Of the few Muslims I polled who said that Obama is not Muslim, even they conceded that he had ties to Islam. These realists said that, although not an avowed and practicing Muslim, Obama's exposure to Islam at a young age (both through his father and his stint in Indonesia) has given him a Muslim sensibility. In my book, that makes you a Muslim--maybe not a card-carrying one, but part of the flock for sure. One realist Muslim ventured that Obama worships at a Unitarian Church because it represents the middle ground between Christianity and Islam, incorporating the religious beliefs of the two faiths Obama feels connected to.
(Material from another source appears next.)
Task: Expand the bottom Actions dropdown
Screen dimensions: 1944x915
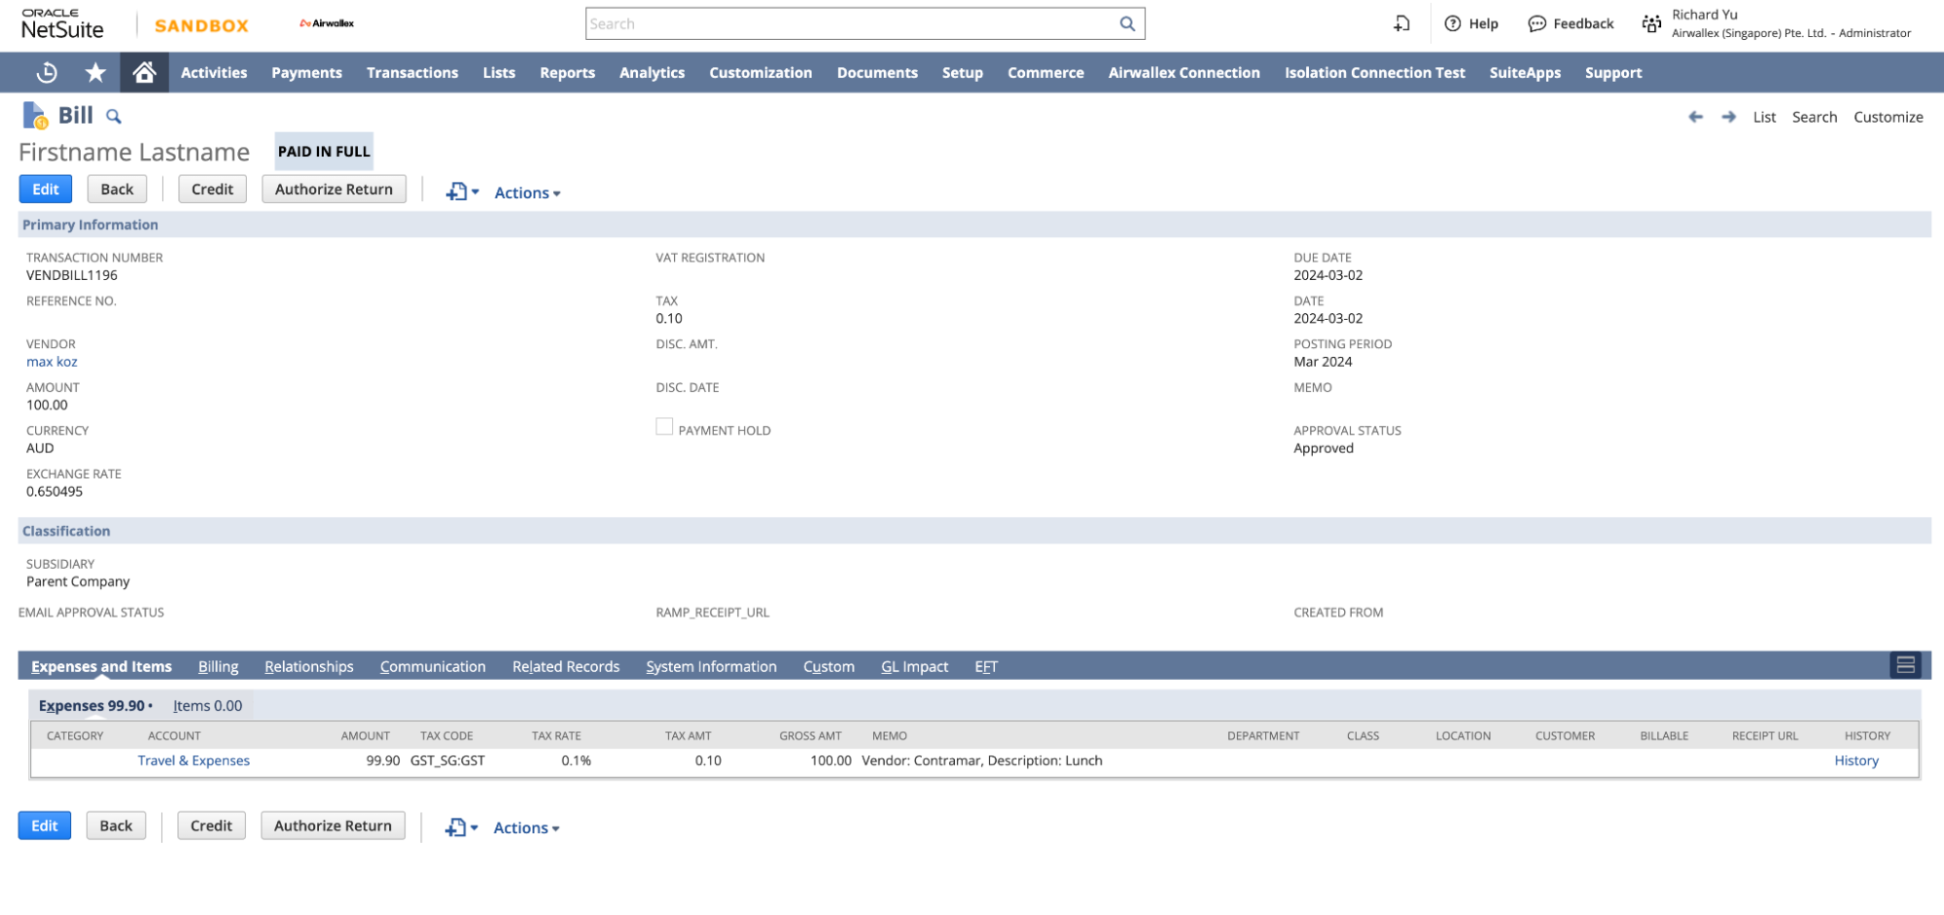Action: point(526,827)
Unitarianism could be Obama's way of still being a Muslim.

I've heard this from many imams and sheikhs in the United States, when I say that I am Unitarian Universalist. "Oh, Unitarian? Well, that's practically Muslim!" Initially, it always strikes me that this is merely because the translation of Unitarian into Arabic, tawHeed, means "unity of God" (as opposed to trinitarianism: Father, Son and Holy Ghost), which is a central tenet of all Islam, or "oneness with God" which is the ultimate goal of Sufi Islam. But on further reflection, it becomes apparent that Unitarians and Muslims have a very simliar agenda of social justice, too, and see the world in a very similar way. There is an aya (verse) in the Qur'aan that says, "I have made you into tribes and peoples so that you might know each other better," and this is very much like the Unitarian view of the world: that all the varied cultures and religions of the world help us to understand ourselves, our communities, and our common humanity better.
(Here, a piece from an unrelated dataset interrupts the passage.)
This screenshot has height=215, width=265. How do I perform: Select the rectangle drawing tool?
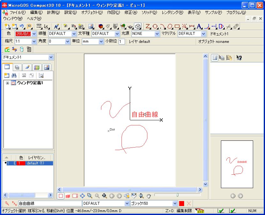[x=177, y=26]
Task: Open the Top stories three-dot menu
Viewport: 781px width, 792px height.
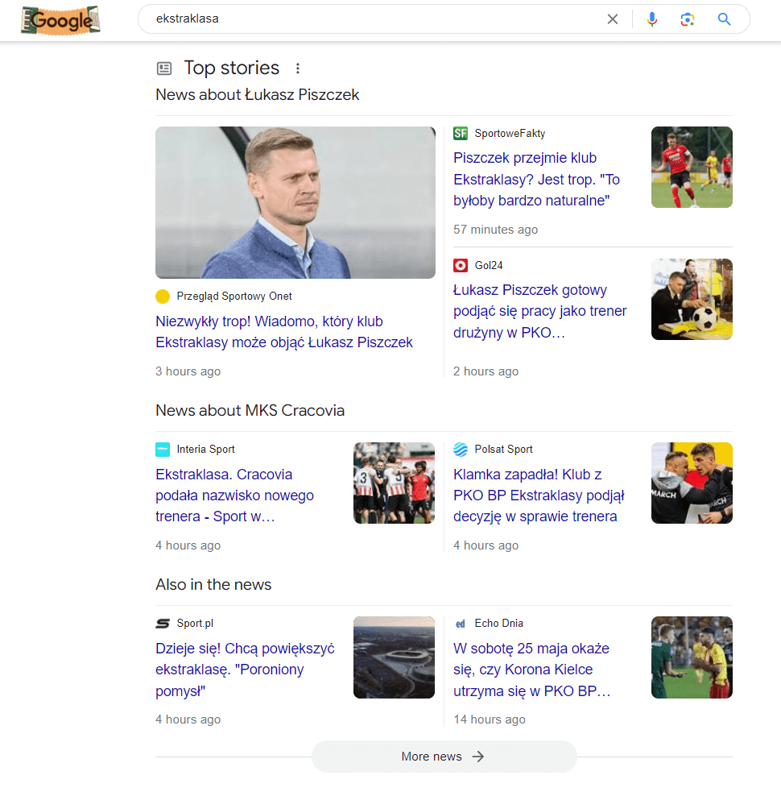Action: tap(298, 68)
The rationalistic, Western side of me knows that Obama has denied being Muslim, that his father was non-practicing, that he doesn't attend a mosque. Many Muslims simply say back, "my father's not a strict Muslim either, and I haven't been to a mosque in years."
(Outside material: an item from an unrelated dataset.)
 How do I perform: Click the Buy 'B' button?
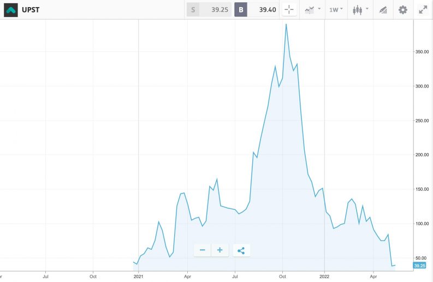(241, 10)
This reminded me of all the times in the village that my students' mothers would say, "Do you see how Maryah dresses? Are you paying attention to how Maryah treats others? Have you noticed that she put her sweater back on because she thought your father was coming through the door? She's a much better Muslim than you are! Why can't you be as good a Muslim as Maryah?" They all knew I wasn't Muslim. One mother even suspected that I wasn't a believer of any sort, but it didn't stop her from telling her daughters that I understood Islam and lived the tenets of Islam better than they did!

Sometimes even the girls would say it to each other. Some of the neighborhood girls liked to come and cook lunch at my house once or twice a week. (It was a great deal for me, because they cooked, washed up, and scrubbed my floors to thank me for having them!) One day we had a particularly large group of the cousins over, and they kept saying they wanted to make more food, and I kept saying, "It'll be enough, it'll be enough!" And when we had all eaten our fill, there was no food left on the mat on the floor. The oldest of the cousins said, "Maryah, you cook by the sunna!" Sunna are the traditions of the Prophet Mohammad and his Companions. "Why is that?" I asked. Safa' replied, "The Prophet Mohammad said that one should never make more food than one can consume in one sitting." Of course, this made perfect sense in the Eighth Century Arabian Peninsula, without refrigerators to keep the food from spoiling. "You, Maryah, never make more food than you can eat in one sitting. We never do that. Our mothers always make enough for several meals."

Asma Gull Hasan's article, however, gets right to the heart of one of the things I love most about Islam. The most important thing in Islam is intention, and when it comes to Judgement Day, one's actions and one's intentions count equally towards one's eternal reward or punishment. Even if one was not a practicing Muslim, but had all the right attitudes towards his brothers and God, one can still achieve Paradise. I think this is what Ms. Hasan means when she says Pres. Barack Obama is a Muslim. He is a generous, well-intentioned man who tries to help others and create a more just local and global community as much as he is able, and this is the very heart of Islam.